_WORK TASK_
In the material below, find the line with "You are a GUI" and the line with "The width and", then output those two lines and every line between them, exactly.

── DATA SUPPLIED

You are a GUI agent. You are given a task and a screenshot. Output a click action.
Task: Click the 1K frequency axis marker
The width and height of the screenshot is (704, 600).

────
── DATA SUPPLIED

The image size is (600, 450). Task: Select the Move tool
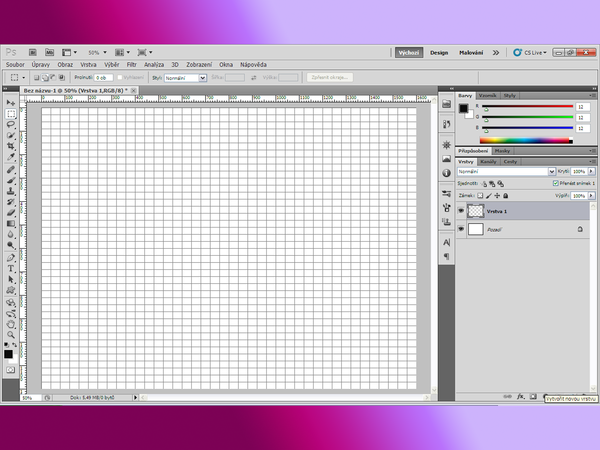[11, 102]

────
── DATA SUPPLIED

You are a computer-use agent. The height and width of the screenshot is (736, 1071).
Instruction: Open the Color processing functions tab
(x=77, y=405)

────

_ANSWER BOX_
You are a GUI agent. You are given a task and a screenshot. Output a click action.
Task: Click the 1K frequency axis marker
The width and height of the screenshot is (704, 600).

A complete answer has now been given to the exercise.